Calling All Marine Scientists for the Ocean 180 Video Challenge

Let’s play a little game.

Without cheating (aka Wikipedia), can you name the 2014 Academy Award winners for best actor? How about best actress? What about the name of Kim and Kanye’s spawn? Beyonce and Jay-Z’s?

Now, who won the 2013 Nobel Prize in Physiology/Medicine? Chemistry? Physics?

I’d be willing to be that the vast majority of you had no trouble coming up with correct answers to the first four questions. I know this in the same way I know that the vast majority of you have no idea who won last year’s most prestigious awards in science.

This is not your fault. At all. You’d have to live under a rock not to know that Leonardo DiCaprio was passed over for an Oscar YET AGAIN. (Seriously people, isn’t it time?!). Or that celebrities continue to bestow their children with inexplicable names. Now you might have heard of Francois Englert and Peter Higgs, but only because their boson was splashed all over the news and rightfully so.

However, until 10 minutes ago when I looked them up, even I had never heard of James Rothman/Randy Schekman/Thomas Sudhof (Physiology/Medicine) or Martin Karplus/Michael Levitt/Arieh Warshel (Chemistry). And I’m theoretically a scientist (more or less).

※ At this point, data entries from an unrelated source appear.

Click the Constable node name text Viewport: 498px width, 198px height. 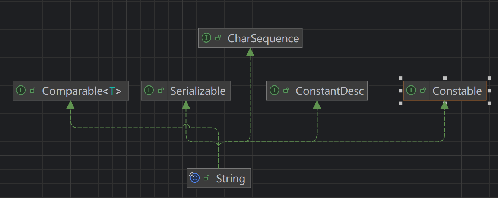click(x=457, y=91)
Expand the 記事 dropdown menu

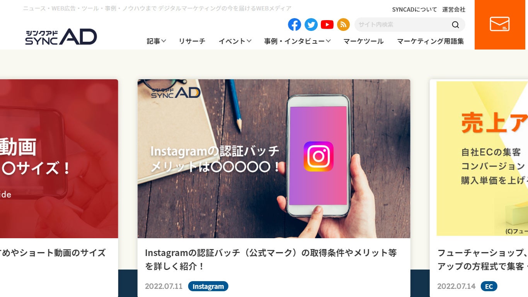(x=156, y=41)
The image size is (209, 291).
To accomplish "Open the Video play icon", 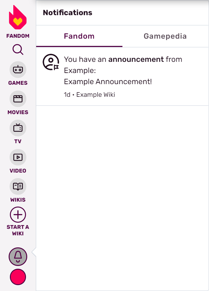I will [18, 157].
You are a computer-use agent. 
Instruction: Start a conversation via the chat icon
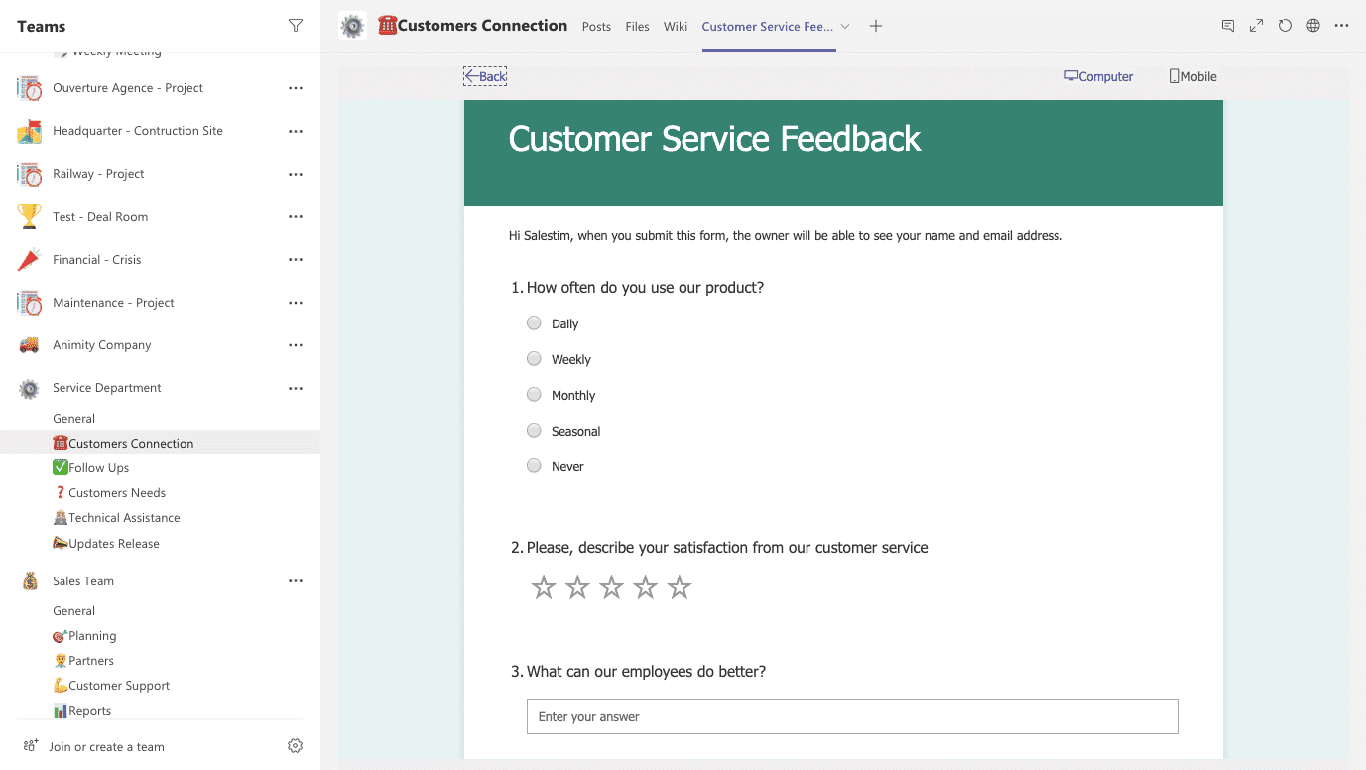click(x=1228, y=26)
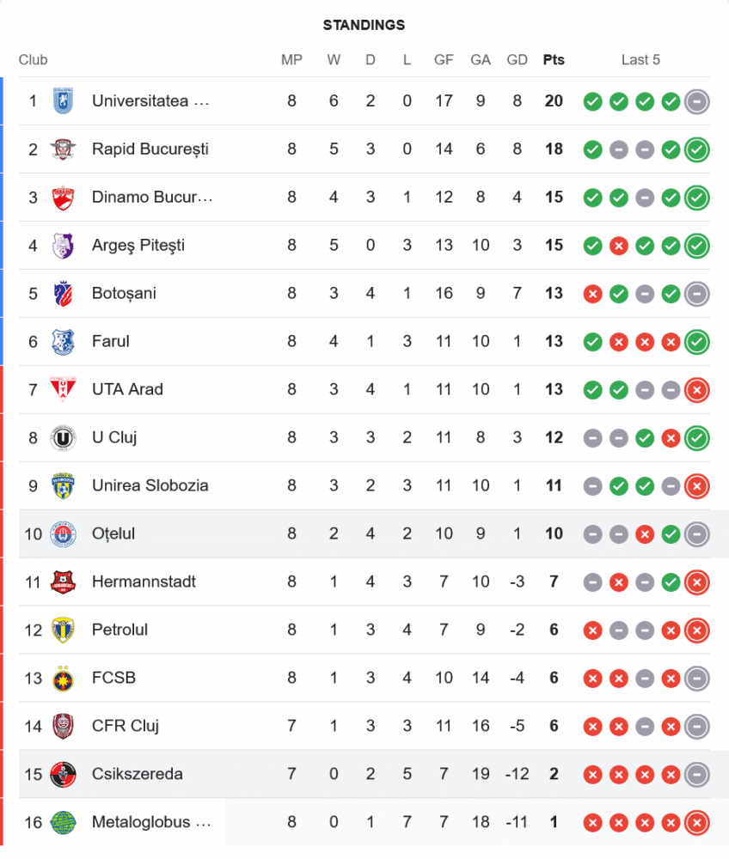The image size is (729, 859).
Task: Click the Universitatea club crest icon
Action: (63, 101)
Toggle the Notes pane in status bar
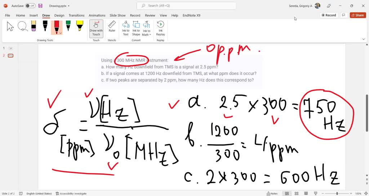 tap(272, 193)
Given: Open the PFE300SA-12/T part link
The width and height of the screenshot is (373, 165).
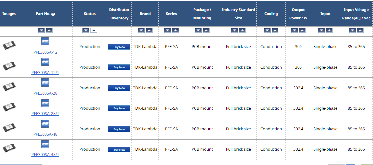Looking at the screenshot, I should point(45,73).
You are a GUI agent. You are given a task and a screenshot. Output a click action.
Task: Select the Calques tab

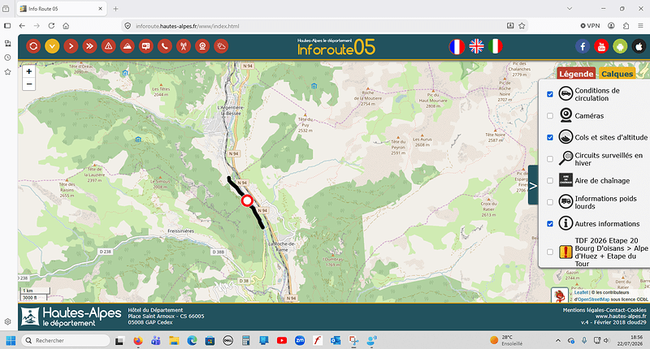[x=618, y=74]
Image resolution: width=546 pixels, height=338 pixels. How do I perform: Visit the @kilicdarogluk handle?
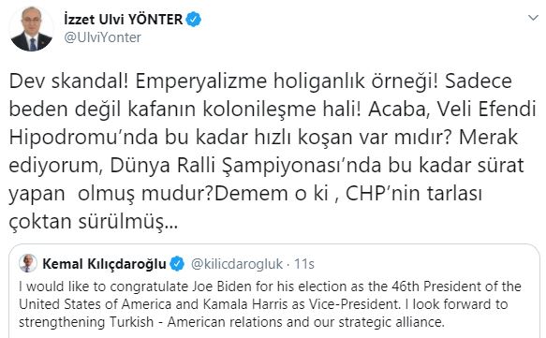[237, 264]
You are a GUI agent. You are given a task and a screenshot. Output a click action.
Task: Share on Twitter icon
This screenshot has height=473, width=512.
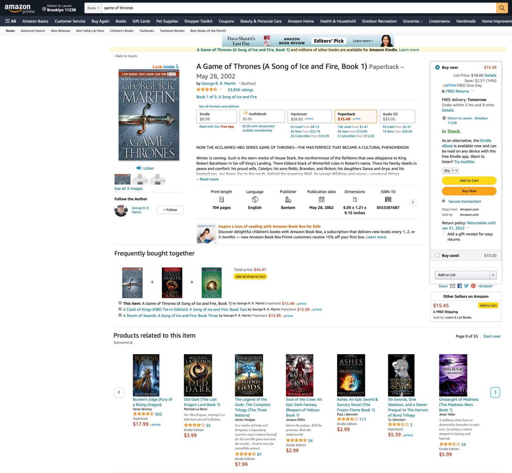point(466,286)
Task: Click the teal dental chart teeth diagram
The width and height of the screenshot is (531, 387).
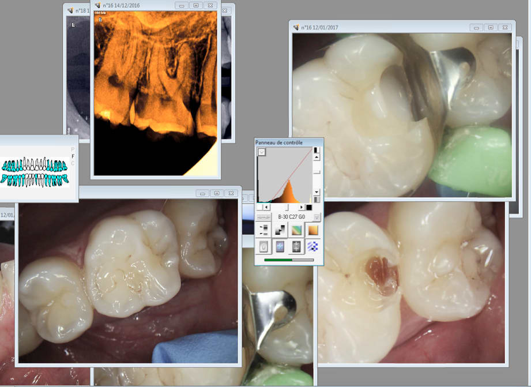Action: (36, 172)
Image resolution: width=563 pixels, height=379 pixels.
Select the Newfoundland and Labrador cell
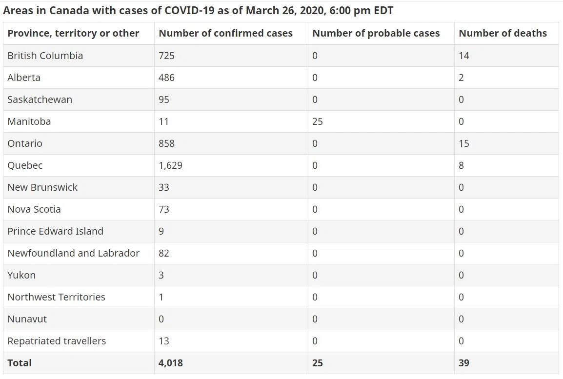(x=73, y=253)
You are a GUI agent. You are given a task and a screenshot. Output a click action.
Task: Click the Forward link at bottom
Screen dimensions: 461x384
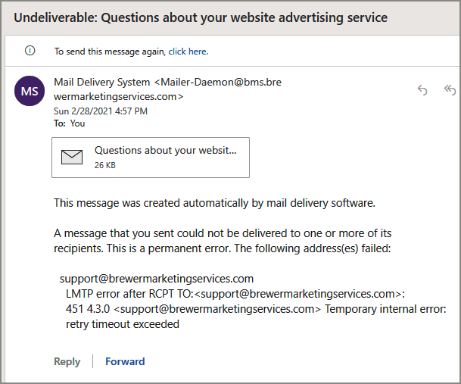tap(125, 361)
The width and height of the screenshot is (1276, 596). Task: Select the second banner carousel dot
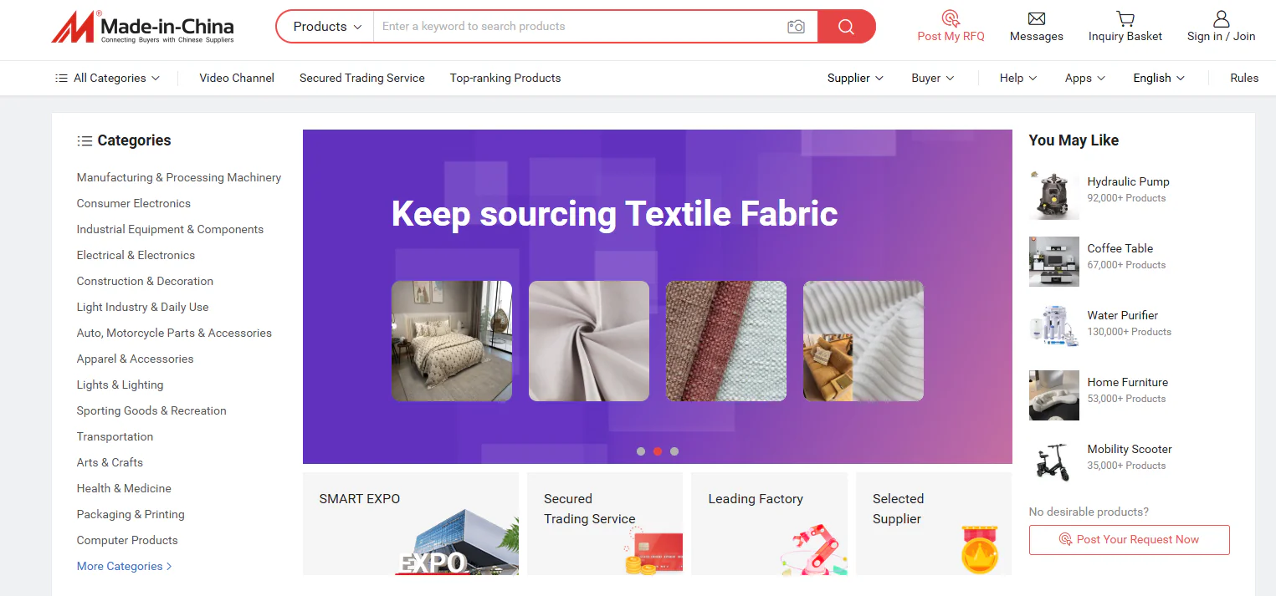click(658, 451)
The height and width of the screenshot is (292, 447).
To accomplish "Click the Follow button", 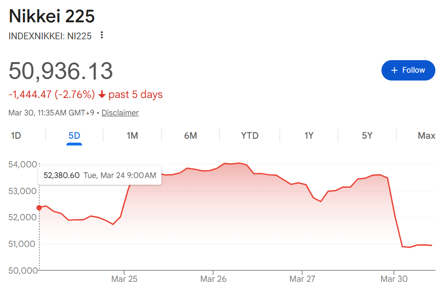I will (x=408, y=70).
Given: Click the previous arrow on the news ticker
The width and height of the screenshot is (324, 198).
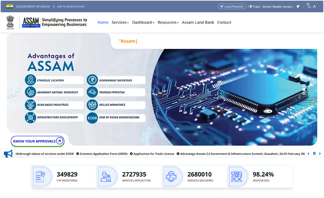Looking at the screenshot, I should [x=308, y=154].
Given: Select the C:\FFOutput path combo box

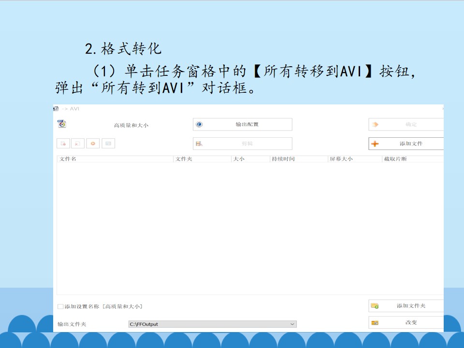Looking at the screenshot, I should (213, 324).
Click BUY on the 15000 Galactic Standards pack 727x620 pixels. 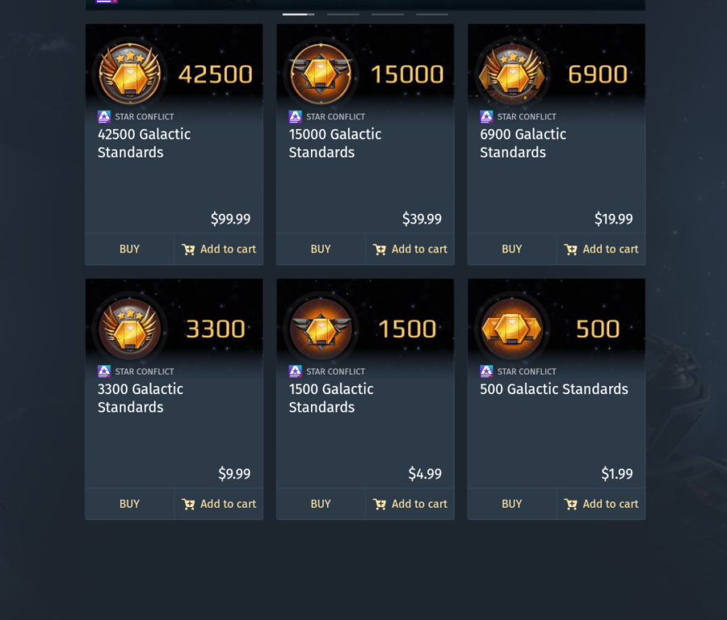(x=320, y=249)
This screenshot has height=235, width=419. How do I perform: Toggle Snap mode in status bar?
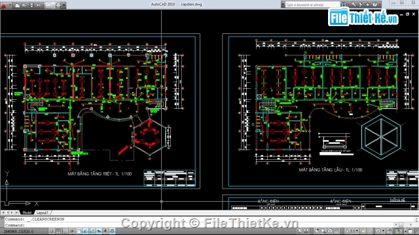point(52,231)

The first group discovered vesicle trafficking inside the cell. The second group figured out how to calculate the course of molecular chemical reactions. I had a college cell bio professor once tell me “life is molecules changing shape.” Ipso facto, these people are literally answering the questions of life! That’s what scientists do.

Unfortunately, scientists are also terrible at PR. It’s not that Nobel laureates aren’t interesting or that their work isn’t exciting. It’s just that no one ever talks about it! I’ve said it before and I’ll say it again, research for research’s sake is useless. We live in an increasingly interconnected world, its time to climb down from the ivory tower and make science accessible to everyone.

Enter The Ocean180 Video Challenge.

This contest is designed to connect marine research to the public. The added bonus of a cash prize never hurt anyone either. In an age when ocean health is deteriorating at an exponential rate, this type of communication is more important that ever. In a nutshell, this is an opportunity for marine scientists to share their research, to start a dialogue about various marine systems and why they are significant. We have the power to change the perception that science is boring or too technical. We have the ability to create a new culture in which the Nobel Prize Award Ceremonies are more popular than the Academy Awards. After all, aren’t coral reefs more interesting than Kardashians?